Pardon, cher Jeune traducteur inexpérimenté mais pas au point de n'avoir jamais entendu parler de poules, ni des moyens de te documenter à leur sujet. Je l'avoue, ce n'est pas forcément dans tes œuvres que les bestioles ci-dessus décrites avec brio sont traduites par « poulet » mais, parfois, dans celles de piliers de la profession.

Sache que la génération qui te précède a ânonné des choses telles que :

Number one is a duck
Number two is a goose
Number three is a bee
Number four is a stork
Number five is a knife
Number six is (holy shit... chais plus.. ah oui, a pig !)
Number seven is a... HEN !!!

(and so on pour cette première leçon d'anglais de 6e dans les années 1970)

Depuis, elle n'en démord pas. Pour elle, tout ce qui n'est pas « hen » n'est pas « poule ». Et comme, un peu plus tard au cours de sa scolarité, on lui a appris que « chicken », c'était du « poulet », eh bien, à cinquante piges, elle persiste dans cette confusion gallinacéenne devenue réflexe automatique, en dépit d'années d'études supérieures, suivies de décennies de pratique au plus haut niveau. Contre toute évidence et quand, au paragraphe ou au plan précédent, elle a elle-même traduit un panier d'œufs, elle te sert des « poulets ».

Voilà un curieux phénomène qui devrait te donner à méditer, non, en ce week-end qui pourrait être de Pâques, sur ce blog négligemment décalé ? Voire te plonger dans le doute et la perplexité, tout autant que ceux qui, depuis des siècles, cherchent la réponse à la question :

« Which came first, the chicken or the egg? »

2013-04-12 ori-cuit-oeuf-1569 (Small).jpg
                                     © Bonareva/Ard'time

17 mars 2013

Naturatiboisée (la suite, et ça ne va pas en s'arrangeant)

Les plus bizarres d'entre les Lecteurs de ce blog se souviendront peut-être d'un libelle pondu ici par une poule d'eau.

Le mode d'expression de la gallinule était contestable, mais pour le fond, elle avait de quoi se faire du souci pour la préservation de son habitat, au moins à moyen terme. Espérons qu'à échéance plus lointaine, les spécialistes de Natura 2000 auront eu raison de raisonner.
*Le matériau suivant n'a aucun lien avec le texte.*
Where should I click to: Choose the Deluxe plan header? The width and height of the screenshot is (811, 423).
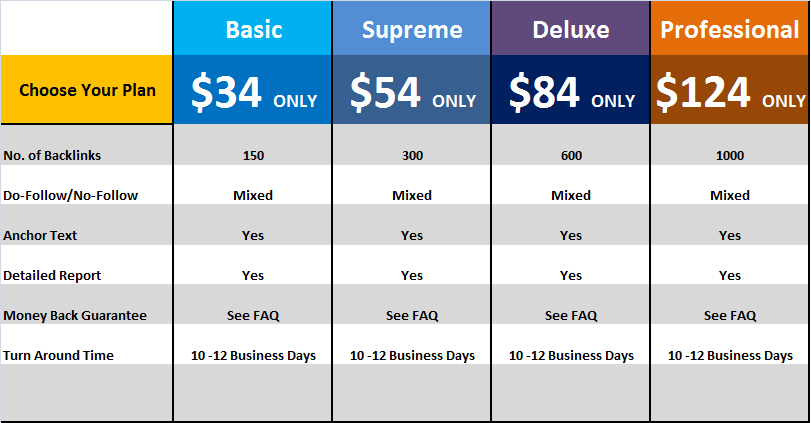(x=570, y=28)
Si la poule d'eau logeait toujours dans le coin (non, pas dans le coin-coin, amis farceurs : ce n'est pas un canard !), elle n'aurait aucun mal à le toucher, le fond. Le voici, aux dernières nouvelles de la plus récente expédition :

DSCN6219.JPG

Que ceux qui s'inquiéteraient du sort de la bête à plume acérée se rassurent : je lui ai provisoirement cloué le bec, craignant que, devenue poule de terre, elle n'ait pas pour autant gagné en distinction. Mais elle frétille toujours.